Article ->
- - - - - - -
Volatility remained elevated this week after the equity market meltdown last week. The VIX volatility index, which had remained in the 10-15 range over the summer months, has now held above 17 the past two weeks. Markets have moved to Risk-Off mode. October has been diabolic for killing equity bull markets, notably in October 1987 and October 2007. Market news was light over the week with earnings announcements driving individual stock prices. The apparent Saudi Arabia state assassination of a Washington Post journalist in Istanbul, followed by U.S. threats of sanctions against the Kingdom, didn’t even support oil prices, which have been pulling back since the beginning of October. U.S. 10-Year Treasury yields have held around 3.20% since spiking higher on October 3rd. At the same time, the S&P 500 drop stabilized with interest rates this past week. The beginning of earnings season calmed – temporarily – anxieties, with some big names announcing results beating estimates. As we have been witing in our Daily Updates, we don’t expect a rapid return to equity record highs, despite having seen extreme oversold conditions last week.
Macroeconomic news this week was mixed. As far as good macro numbers go, the Philly Fed Business Outlook Index came in at 22.2 in October, above the estimate for 20.0, and the Leading Economic Index (LEI) increased +0.5% in September after +0.4% the prior month. Industrial production increased +0.3% in September, in-line with the consensus. Now the bad news. Retail sales disappointed in September, only increasing +0.1% versus +0.6% expected. Ex-autos, retail sales fell -0.1%. But what stuck out this week was the continuing deterioration of housing data. Housing Starts slipped -5.3% in September while Building Permits dropped -0.6%. Existing Home Sales also disappointed, falling -3.4% in September versus an estimate of only -0.9%. The housing industry companies have seriously diverged from the broad stock market. Below is the S&P Home Builders Index (XHB). Is this a sign that recession is near?
Risks For The Energy Sector
A couple weeks ago in our Commentary “The Commodity Super Cycle”, we enumerated the reasons why we like the Energy trade at this stage of the business cycle. Today, we look at what could go wrong with an investment in the Energy Sector today. As risk managers, our job is to remain vigilant to changes in economic conditions that could impact our investment hypothesis.
The first and most obvious risk to our preferred scenario is that crude oil does not get to $100/barrel. We don’t want to be trying to predict or forecast where oil prices are going. Right now the data suggests that oil prices should continue to rise. If the oil data changes, we must change our positive energy outlook.
- - - - - - -
Source material ->
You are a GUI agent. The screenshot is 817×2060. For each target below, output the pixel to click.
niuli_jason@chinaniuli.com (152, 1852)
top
- - - - - - -
Problems to work on ->
1 - Reproduce a passage of the market commentary word for word, beginning at "Risks For The" and stopping after "our investment hypothesis.".
2 - According to the market commentary, how much did retail sales rise in September, and what rise had been expected?
3 - Carry the market commentary forward, picking up after its final sentence.
The data has no connection to the market commentary.

Expected responses ->
1 -
Risks For The Energy Sector
A couple weeks ago in our Commentary “The Commodity Super Cycle”, we enumerated the reasons why we like the Energy trade at this stage of the business cycle. Today, we look at what could go wrong with an investment in the Energy Sector today. As risk managers, our job is to remain vigilant to changes in economic conditions that could impact our investment hypothesis.

2 - Retail sales rose only 0.1% in September, against an expected 0.6%.

3 -
We remain optimistic on seeing $100 oil based on prevailing supply and demand conditions. OECD crude oil inventories have fallen below the five-year average, as shown in the chart below.
It is unclear how inventories will build again. OPEC is maintaining production cuts and Iraq oil risks to stay off the market with U.S. sanctions. A major oil discovery could bring new supply to the market. However it would take years to put this into production. Oil prices would not likely fall in the near-term on this supply concern either.
Another potential source of supply could come from U.S. fracking. But again, we don’t believe that reopening fracking drills will add sufficient capacity to put downward pressure on oil prices.
Finally, producers are balking at increasing production in today’s price environment, whether for political reasons (i.e., Russia / Saudi Arabia / OPEC), economic (shareholders demanding lower growth and higher returns), or both. Even if production picks up, oil prices may not drop in the short run, given the lag between ramping production and final delivery. In sum, we don’t see any supply-side factors that could drive up oil prices at this time.
A second risk to Energy is if the Federal Reserve rate hikes push short-term rates above the inflation rate. This will juice the U.S. dollar and hurt commodity prices. While this risk of rising rates/strong dollar is real, this would hit all sectors, not just energy. And given the deep value most energy company stocks are enjoying, it seems unlikely that rate jitters will cause investors to sell under-valued stocks before their overvalued stocks.
Indeed, there is s margin of safely built into Energy company stocks trading at bear market valuations. We have seen that historically, assets that are down 80% (as in the case today with many Energy and Mining companies), tend to have average 3-year nominal returns of 172%.
Any investment strategy comports risk. It is for this reason we earn return. We like Energy much more than the broad equity market. If oil prices plummet and/or the U.S. dollar surges, we have risk management tools in place. We constantly monitor supply/demand pressures in the oil market. At the company level, weekly verification of company fundamentals ensures no companies in the portfolio see downward revisions in earnings and sales. Finally daily surveillance of the stock prices with our Trading Models will keep us out of the under-performing names.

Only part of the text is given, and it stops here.